Acronyms!
- IT: Information Technology
- DRY: Don’t Repeat Yourself
The concept of “DRY” was first written about in the book The Pragmatic Programmer, but it wasn’t new then. You have more than likely heard someone tell you something like, “Listen now, because I’m not repeating myself!”
Why don’t we like repeating ourselves? Easy! Doing something twice means you’ve wasted effort. When it comes to coding and scripting, if you need to update that bit, you have to update it twice. When you explain something, you have to explain it twice.
When you keep your IT DRY it means that you don’t repeat tasks. If something needs to be done with repetition, you write a script. If you could have two scripts that do nearly the same thing, you combine them and make it use a parameter to differentiate what is happening.
Example::
/usr/local/sbin/backup-script-linux
/usr/local/sbin/backup-script-aix
/usr/local/sbin/backup-script-windows
vs.
/usr/local/sbin/backup-script -t linux
/usr/local/sbin/backup-script -t aix
/usr/local/sbin/backup-script -t windows
See the difference? If backup-script ever needs to be changed because some reporting server ever moved, then you get to update it either three times in the individual scripts, or once in the single script that accepts a parameter.

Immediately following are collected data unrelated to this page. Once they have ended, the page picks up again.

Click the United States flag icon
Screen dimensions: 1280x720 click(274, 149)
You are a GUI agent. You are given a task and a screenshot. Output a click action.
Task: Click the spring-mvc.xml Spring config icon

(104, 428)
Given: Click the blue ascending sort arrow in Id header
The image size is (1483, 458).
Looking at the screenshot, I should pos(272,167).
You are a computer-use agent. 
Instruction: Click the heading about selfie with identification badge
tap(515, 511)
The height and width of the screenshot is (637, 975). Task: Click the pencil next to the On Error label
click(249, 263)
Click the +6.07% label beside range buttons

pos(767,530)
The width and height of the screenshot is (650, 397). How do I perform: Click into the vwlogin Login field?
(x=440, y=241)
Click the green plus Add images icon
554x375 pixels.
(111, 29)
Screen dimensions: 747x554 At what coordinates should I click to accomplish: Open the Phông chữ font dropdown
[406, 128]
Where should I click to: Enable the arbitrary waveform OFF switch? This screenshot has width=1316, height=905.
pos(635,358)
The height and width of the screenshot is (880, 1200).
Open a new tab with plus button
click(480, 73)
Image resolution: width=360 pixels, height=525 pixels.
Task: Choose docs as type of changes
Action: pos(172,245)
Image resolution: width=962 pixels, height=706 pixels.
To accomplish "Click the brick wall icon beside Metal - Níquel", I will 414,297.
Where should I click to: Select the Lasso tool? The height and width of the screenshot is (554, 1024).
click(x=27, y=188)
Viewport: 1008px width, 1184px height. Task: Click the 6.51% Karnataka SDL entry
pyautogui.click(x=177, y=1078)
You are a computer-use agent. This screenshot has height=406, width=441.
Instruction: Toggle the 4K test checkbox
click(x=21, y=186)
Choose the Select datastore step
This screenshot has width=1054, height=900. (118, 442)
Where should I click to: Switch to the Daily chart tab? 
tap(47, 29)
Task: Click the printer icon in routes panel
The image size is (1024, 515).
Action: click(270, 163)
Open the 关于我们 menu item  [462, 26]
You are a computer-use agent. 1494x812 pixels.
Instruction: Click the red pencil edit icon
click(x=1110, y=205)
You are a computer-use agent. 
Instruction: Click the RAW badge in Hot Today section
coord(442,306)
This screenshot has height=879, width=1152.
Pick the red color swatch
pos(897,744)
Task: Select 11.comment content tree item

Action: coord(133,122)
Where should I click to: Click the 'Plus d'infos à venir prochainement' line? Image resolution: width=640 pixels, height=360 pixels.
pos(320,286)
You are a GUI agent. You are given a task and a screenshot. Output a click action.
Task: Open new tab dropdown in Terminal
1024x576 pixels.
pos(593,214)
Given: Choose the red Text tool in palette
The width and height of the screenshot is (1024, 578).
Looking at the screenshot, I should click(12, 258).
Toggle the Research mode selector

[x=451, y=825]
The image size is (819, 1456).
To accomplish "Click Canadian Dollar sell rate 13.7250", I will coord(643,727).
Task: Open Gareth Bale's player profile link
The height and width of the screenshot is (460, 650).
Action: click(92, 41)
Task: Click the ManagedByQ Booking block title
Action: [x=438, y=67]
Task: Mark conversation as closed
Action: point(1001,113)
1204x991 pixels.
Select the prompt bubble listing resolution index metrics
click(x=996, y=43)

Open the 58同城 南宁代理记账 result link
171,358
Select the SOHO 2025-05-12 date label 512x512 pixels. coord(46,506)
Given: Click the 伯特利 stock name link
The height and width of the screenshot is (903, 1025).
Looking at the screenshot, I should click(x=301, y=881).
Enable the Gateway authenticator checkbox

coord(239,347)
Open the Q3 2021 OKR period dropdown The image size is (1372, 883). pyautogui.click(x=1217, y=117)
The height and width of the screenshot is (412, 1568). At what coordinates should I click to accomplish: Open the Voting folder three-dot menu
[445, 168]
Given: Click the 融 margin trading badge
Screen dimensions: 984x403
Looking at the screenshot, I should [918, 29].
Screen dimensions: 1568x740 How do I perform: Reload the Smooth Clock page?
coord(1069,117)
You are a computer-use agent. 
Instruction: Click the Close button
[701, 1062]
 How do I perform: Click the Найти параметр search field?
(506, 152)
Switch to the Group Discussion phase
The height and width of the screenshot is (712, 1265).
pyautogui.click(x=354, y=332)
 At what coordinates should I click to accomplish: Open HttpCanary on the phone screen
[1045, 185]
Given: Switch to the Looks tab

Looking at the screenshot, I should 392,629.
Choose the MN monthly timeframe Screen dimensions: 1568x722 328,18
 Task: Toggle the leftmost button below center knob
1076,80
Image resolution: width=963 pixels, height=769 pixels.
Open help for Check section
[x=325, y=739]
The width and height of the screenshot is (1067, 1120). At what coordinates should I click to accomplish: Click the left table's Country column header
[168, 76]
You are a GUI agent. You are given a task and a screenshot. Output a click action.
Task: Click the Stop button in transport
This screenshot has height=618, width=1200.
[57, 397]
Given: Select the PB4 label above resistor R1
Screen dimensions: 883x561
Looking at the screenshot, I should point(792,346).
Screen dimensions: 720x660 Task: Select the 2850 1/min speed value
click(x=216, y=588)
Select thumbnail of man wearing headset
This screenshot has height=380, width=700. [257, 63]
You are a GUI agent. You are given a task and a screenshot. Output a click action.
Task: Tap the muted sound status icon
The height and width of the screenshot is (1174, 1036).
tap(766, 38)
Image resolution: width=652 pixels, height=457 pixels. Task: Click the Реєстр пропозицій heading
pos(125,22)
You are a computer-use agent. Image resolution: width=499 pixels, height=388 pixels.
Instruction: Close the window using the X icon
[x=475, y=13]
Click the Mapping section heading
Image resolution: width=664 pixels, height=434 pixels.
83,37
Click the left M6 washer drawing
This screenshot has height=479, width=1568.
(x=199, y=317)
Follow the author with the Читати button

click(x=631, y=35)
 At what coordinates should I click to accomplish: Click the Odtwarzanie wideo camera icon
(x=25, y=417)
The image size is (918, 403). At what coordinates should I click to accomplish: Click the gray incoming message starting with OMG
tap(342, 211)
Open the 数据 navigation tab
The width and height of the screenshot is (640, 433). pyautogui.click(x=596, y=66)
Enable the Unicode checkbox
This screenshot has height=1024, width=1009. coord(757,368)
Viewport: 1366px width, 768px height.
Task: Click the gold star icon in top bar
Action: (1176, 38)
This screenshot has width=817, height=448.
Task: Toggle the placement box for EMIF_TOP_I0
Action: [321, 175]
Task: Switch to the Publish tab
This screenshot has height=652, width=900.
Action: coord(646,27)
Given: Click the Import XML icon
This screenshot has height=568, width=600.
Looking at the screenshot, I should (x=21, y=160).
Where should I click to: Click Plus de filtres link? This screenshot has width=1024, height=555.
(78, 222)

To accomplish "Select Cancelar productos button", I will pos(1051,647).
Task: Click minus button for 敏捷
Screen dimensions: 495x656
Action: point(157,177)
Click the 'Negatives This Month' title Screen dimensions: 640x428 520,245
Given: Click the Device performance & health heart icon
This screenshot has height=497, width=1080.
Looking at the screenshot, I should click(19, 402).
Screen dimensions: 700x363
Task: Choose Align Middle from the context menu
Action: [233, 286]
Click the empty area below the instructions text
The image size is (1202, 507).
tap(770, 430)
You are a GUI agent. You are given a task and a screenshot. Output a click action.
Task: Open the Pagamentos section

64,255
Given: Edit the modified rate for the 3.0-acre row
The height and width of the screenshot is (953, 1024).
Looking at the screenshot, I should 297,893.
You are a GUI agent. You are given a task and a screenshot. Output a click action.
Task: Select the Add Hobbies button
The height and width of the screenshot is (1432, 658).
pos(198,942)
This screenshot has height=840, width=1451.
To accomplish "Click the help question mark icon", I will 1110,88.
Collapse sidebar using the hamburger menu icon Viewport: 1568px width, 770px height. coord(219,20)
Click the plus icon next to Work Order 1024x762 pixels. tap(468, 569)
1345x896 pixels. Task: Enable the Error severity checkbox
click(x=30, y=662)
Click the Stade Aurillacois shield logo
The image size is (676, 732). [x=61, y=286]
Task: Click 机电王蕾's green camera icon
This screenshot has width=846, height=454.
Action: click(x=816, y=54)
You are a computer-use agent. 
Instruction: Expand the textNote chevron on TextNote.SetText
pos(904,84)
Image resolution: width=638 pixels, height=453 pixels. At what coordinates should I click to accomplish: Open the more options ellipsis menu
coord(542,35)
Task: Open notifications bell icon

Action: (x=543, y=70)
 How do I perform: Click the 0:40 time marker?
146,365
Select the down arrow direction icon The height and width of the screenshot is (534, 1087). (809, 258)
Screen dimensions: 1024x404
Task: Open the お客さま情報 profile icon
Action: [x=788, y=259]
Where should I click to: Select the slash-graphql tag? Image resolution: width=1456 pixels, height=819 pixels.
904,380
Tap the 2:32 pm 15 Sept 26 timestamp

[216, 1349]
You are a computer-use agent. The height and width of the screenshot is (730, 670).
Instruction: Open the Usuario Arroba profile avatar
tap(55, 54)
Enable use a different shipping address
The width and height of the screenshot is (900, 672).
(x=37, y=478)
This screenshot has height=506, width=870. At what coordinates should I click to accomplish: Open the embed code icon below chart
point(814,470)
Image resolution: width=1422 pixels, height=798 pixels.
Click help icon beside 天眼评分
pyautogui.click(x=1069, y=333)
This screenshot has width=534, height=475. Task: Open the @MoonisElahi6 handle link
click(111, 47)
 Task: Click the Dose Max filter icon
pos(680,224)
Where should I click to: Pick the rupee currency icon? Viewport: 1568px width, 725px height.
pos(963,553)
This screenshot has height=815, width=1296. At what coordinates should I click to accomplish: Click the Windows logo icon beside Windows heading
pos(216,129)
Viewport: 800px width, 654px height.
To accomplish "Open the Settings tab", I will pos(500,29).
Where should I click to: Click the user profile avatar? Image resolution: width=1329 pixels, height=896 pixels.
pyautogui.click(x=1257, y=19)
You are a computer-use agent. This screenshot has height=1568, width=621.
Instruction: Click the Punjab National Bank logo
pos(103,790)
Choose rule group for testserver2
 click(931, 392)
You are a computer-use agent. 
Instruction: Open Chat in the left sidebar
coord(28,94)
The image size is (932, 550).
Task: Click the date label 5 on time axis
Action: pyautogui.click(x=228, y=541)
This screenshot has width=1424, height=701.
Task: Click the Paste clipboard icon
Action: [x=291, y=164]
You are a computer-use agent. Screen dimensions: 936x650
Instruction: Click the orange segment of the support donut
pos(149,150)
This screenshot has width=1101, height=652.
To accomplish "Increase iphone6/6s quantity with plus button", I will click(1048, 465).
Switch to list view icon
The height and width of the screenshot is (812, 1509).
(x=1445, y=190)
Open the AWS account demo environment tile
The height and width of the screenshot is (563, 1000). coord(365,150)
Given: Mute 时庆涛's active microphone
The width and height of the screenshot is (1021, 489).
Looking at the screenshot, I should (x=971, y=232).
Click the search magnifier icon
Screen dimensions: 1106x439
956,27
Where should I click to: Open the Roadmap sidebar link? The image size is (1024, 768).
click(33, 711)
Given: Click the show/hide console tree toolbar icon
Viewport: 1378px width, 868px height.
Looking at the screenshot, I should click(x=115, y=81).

That’s a rather trivial example. Do you SSH into many servers every day and start or resume screen or tmux every time you get in? That’s another chance for automation! Make those start or resume automatically every time.
The trick for that…
In ~/.bash_aliases
(.bashrc), I have something like this:
ssh() {
if [[ "$2" ]]; then
command ssh $@;
else
command ssh "$1" -t screen -A -d -RR work bash
fi
}
This is rather simplified from what I actually use, but this works for the use case I specified.
The Point
The IT world should NEVER repeat itself. That’s the general point of this blog. If I get frequent requests for help on a topic, I’ll write the post rather than continue to explain the same thing repeatedly. That’s the point/goal of my this site.
Keep your IT DRY!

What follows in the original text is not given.